When I swallow, I sigh. “I’m going to be honest. I’m not sure there’s a possibility of that. I mean. Us. Friends?”

“You were my friend first.”

“Yeah, but then we were so much more.” Our eyes lock and hold for a beat, until I strip my gaze away.

“I’m sorry for what happened.”

I leave my plate and slide off the truck bed, wrapping my arms around myself and watching the sun shine over the fields.

“I’m not sure what else I can say.” His voice is low.

I hear him getting off the truck too. “It’s not that. What happened isn’t so bad that I don’t forgive you. Looking back, I was probably pretty needy.”

“No. You weren’t. Please don’t think that.”

I turn to him, and he grabs my hands. A zing of electricity bolts through my body. I assumed that his hands would be soft as if he got manicures every week, but they’re still rough with the calluses I remember.

“Leaving Willowbrook was hard. When I got to school, there were so many expectations of me. I didn’t know anyone. I was lost, so fucking lost. And I handled it like shit?—”

My chest gets tight, and I realize that maybe rehashing the past wasn’t such a good idea. “Please stop. I don’t want to talk about it. I don’t want to go back there.”
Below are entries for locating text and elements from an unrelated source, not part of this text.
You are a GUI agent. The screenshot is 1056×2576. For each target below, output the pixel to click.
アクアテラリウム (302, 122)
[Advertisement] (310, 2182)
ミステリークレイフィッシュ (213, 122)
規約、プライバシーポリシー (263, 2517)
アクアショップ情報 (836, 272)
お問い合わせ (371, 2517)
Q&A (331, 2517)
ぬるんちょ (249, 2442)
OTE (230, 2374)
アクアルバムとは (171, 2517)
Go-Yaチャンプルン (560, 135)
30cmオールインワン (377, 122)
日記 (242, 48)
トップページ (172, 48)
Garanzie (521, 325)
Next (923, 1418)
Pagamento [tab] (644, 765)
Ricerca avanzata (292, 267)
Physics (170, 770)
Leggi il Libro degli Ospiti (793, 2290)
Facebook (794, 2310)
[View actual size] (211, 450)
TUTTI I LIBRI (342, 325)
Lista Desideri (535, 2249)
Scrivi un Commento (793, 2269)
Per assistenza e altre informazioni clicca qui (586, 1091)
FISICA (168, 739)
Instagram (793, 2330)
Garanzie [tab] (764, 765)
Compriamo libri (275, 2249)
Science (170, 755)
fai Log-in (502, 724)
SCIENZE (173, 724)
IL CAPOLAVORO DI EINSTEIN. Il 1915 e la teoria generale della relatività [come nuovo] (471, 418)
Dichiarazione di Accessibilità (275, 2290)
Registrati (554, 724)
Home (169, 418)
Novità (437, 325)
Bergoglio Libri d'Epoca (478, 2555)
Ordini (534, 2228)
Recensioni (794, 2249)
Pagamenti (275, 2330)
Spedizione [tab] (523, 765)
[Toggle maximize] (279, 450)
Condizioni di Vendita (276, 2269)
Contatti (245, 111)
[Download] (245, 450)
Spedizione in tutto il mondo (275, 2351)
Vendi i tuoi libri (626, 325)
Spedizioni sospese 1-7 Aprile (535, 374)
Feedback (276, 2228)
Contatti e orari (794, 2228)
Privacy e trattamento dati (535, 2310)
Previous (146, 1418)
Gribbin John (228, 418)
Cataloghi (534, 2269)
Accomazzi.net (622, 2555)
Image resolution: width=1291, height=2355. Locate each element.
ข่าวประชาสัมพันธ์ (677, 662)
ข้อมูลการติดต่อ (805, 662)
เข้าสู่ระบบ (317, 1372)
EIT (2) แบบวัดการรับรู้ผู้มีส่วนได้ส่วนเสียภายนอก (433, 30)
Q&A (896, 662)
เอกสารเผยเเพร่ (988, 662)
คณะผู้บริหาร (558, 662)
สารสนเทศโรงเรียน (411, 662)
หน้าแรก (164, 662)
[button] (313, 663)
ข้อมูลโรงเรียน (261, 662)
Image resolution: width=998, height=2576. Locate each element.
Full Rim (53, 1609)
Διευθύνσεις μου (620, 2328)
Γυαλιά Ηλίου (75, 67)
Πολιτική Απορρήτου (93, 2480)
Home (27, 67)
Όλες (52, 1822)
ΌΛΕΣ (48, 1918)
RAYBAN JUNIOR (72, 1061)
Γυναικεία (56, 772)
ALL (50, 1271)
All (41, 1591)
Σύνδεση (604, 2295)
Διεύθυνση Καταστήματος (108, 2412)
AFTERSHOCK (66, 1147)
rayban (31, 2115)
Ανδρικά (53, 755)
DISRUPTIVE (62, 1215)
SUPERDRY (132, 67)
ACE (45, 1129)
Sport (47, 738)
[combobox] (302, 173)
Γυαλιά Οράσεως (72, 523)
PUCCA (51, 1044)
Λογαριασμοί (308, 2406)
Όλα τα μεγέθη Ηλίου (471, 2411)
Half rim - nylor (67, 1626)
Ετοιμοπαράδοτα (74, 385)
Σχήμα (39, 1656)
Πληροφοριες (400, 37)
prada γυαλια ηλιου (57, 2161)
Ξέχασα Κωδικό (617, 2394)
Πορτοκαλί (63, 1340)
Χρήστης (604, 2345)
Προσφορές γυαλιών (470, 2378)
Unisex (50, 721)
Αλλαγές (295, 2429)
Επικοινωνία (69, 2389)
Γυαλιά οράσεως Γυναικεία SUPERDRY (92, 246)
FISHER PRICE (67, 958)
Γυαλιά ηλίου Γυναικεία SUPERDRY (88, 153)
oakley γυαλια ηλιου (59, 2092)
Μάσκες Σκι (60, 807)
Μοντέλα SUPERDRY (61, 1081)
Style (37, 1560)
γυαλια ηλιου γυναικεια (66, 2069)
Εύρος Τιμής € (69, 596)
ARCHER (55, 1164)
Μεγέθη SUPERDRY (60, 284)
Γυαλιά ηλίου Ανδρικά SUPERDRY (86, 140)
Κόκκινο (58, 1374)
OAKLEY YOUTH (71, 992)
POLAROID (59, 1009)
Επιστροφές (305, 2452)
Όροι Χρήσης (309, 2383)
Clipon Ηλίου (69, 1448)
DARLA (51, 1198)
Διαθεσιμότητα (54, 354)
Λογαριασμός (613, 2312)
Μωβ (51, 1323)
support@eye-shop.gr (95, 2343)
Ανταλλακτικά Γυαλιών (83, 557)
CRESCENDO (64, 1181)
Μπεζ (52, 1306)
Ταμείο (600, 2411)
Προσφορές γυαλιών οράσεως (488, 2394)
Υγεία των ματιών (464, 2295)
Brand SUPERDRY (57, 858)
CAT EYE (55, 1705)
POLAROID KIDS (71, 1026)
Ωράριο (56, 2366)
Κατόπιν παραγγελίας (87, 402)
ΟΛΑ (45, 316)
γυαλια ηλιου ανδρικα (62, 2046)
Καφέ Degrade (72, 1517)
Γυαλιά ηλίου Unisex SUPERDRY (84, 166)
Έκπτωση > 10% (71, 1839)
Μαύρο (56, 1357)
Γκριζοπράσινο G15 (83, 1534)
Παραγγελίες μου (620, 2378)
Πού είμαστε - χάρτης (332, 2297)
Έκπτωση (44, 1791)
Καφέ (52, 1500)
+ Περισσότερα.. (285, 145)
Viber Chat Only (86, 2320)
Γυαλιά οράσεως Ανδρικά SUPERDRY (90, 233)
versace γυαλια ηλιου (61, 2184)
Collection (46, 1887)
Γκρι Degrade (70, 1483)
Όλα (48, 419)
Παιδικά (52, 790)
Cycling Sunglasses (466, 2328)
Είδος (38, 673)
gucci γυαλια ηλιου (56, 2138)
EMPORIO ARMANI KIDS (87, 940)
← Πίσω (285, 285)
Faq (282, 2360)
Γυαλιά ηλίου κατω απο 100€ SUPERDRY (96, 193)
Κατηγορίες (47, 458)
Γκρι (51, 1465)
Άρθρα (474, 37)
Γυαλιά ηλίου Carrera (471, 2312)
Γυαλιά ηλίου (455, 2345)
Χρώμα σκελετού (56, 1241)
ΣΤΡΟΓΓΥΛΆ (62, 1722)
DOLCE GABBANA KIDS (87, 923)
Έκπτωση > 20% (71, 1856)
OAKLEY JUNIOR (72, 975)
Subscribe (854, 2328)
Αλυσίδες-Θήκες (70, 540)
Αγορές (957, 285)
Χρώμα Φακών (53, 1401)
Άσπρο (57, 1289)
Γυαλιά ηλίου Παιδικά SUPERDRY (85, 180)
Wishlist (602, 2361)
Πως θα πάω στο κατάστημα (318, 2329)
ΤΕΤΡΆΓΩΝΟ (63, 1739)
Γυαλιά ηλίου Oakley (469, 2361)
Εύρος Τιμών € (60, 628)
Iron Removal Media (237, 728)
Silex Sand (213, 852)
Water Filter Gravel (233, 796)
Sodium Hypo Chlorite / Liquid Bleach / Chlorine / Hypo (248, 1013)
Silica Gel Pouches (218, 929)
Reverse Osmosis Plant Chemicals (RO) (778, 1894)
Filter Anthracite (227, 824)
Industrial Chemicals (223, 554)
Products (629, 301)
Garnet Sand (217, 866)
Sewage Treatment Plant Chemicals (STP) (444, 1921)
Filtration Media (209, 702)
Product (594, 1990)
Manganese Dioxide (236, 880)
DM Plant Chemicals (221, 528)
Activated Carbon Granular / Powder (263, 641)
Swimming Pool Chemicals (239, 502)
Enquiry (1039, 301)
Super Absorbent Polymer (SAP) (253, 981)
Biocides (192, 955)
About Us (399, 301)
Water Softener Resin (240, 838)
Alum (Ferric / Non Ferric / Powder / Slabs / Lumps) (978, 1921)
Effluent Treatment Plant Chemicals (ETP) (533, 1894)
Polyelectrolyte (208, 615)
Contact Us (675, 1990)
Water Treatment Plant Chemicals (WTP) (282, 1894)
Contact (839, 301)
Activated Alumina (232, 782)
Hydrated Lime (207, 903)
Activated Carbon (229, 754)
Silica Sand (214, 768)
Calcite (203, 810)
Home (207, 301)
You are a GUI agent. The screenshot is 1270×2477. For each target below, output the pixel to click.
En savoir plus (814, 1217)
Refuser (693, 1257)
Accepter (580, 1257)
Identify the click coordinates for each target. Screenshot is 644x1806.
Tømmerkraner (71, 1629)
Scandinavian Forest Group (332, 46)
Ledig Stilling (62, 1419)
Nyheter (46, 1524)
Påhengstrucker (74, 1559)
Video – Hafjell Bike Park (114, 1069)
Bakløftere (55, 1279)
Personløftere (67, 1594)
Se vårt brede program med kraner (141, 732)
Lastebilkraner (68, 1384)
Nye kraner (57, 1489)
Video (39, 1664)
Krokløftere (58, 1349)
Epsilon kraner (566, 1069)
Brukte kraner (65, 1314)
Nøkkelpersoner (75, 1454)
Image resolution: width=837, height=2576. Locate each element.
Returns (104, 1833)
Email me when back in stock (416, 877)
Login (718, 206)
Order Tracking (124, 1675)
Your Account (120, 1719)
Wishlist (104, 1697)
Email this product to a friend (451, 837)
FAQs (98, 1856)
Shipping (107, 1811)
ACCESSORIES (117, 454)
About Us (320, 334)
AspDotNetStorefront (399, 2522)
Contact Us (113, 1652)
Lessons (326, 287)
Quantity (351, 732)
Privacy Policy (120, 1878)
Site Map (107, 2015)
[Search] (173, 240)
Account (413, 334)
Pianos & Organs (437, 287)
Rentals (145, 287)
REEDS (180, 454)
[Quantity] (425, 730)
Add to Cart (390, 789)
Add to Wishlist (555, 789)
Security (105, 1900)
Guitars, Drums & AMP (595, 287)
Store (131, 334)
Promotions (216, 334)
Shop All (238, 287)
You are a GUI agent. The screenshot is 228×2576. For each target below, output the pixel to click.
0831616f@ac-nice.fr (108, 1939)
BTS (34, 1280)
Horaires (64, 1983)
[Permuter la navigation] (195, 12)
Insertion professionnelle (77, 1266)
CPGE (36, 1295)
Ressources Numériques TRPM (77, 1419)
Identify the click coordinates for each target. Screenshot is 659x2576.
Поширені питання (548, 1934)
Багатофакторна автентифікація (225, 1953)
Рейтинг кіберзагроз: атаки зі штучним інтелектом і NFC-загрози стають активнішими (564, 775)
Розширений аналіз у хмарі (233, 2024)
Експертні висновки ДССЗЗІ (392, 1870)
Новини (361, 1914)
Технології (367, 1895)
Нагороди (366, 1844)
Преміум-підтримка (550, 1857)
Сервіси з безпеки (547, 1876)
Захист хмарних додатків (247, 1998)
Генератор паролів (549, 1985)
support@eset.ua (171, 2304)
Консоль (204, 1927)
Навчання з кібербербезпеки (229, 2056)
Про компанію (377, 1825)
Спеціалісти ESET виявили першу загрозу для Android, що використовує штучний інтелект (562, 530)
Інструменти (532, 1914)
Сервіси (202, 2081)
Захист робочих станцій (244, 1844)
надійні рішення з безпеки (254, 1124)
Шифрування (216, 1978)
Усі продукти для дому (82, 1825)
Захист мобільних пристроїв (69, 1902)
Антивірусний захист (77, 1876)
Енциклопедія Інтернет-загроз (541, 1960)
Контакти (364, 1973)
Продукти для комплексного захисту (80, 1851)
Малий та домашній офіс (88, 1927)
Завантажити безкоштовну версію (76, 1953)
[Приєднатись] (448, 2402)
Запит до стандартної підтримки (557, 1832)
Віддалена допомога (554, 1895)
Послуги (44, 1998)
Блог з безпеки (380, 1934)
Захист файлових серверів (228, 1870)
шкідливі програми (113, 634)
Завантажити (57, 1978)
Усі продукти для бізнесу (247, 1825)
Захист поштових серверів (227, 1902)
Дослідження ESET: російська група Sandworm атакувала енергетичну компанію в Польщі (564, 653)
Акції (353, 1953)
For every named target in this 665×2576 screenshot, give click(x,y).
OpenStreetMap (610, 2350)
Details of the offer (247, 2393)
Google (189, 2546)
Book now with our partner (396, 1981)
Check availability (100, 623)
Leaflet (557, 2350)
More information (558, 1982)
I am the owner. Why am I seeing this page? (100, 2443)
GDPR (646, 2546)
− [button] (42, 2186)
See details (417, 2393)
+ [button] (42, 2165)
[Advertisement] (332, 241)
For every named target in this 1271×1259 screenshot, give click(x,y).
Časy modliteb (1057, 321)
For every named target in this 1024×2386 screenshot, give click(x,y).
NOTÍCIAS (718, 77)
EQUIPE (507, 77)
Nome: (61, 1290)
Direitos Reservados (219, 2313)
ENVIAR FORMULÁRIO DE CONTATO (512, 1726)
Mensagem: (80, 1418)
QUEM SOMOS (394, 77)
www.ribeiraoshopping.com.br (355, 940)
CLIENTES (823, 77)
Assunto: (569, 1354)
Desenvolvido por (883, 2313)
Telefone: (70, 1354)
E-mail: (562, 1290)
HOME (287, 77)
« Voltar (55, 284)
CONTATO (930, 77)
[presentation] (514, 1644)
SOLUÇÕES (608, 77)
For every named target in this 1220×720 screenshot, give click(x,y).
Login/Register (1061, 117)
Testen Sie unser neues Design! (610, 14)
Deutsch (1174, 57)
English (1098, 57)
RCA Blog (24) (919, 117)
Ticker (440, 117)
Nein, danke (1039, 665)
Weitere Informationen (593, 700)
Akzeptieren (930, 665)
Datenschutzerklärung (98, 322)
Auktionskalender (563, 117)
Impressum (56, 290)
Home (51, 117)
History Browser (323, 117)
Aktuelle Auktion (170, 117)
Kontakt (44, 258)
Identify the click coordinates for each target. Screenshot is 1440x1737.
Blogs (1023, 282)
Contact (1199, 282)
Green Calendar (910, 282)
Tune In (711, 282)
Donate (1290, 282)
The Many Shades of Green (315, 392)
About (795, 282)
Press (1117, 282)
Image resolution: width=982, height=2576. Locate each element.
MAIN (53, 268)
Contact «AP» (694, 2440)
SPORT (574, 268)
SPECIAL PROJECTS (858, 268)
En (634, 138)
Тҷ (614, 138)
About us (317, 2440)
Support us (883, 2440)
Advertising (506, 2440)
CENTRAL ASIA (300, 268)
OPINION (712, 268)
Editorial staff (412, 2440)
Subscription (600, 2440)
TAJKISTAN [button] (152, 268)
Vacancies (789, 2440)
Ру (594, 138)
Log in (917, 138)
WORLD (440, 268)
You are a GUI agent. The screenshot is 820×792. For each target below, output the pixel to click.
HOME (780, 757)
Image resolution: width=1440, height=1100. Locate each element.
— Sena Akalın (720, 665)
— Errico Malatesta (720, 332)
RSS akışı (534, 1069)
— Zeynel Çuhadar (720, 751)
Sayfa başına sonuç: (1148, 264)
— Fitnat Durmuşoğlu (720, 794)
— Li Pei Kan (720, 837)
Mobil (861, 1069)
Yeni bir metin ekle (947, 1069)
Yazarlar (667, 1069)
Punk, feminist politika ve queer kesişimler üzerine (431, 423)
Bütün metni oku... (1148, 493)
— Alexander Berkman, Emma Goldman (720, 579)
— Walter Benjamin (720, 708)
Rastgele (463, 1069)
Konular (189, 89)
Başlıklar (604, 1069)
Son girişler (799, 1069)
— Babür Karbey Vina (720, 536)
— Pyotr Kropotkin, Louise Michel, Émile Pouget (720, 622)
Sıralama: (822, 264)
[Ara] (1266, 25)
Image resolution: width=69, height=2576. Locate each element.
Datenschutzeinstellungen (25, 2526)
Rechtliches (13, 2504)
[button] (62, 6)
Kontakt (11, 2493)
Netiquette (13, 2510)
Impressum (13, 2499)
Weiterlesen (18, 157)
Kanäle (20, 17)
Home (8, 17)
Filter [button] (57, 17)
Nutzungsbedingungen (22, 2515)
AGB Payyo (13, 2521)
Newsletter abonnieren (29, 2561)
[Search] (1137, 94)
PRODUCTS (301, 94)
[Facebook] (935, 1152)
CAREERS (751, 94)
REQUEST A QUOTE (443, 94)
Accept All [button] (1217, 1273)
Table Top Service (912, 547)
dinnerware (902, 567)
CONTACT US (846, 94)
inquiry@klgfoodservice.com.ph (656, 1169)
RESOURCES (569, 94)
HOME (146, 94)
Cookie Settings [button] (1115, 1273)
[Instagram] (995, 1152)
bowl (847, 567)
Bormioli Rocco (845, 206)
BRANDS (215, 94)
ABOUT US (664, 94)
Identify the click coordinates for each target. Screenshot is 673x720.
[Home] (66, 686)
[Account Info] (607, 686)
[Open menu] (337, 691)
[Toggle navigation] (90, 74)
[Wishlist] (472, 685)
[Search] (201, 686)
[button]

Mostly because of my own actions. After such a short time, I slept with someone else because I was lonely and ended up pregnant, ensuring the two of us would never get back together.

“I love Clayton, and I’ll never regret that I got pregnant. I can’t apologize for that.”

“I would never ask you to.”

I strip my hands out of his. His touch is too tempting and makes me want to crawl into his arms and make the pain go away. “Good.”

“Come back and eat. We can have a lighter conversation. It doesn’t have to be so heavy. We can save that for another time.” He grabs my hand and tugs me gently to follow him.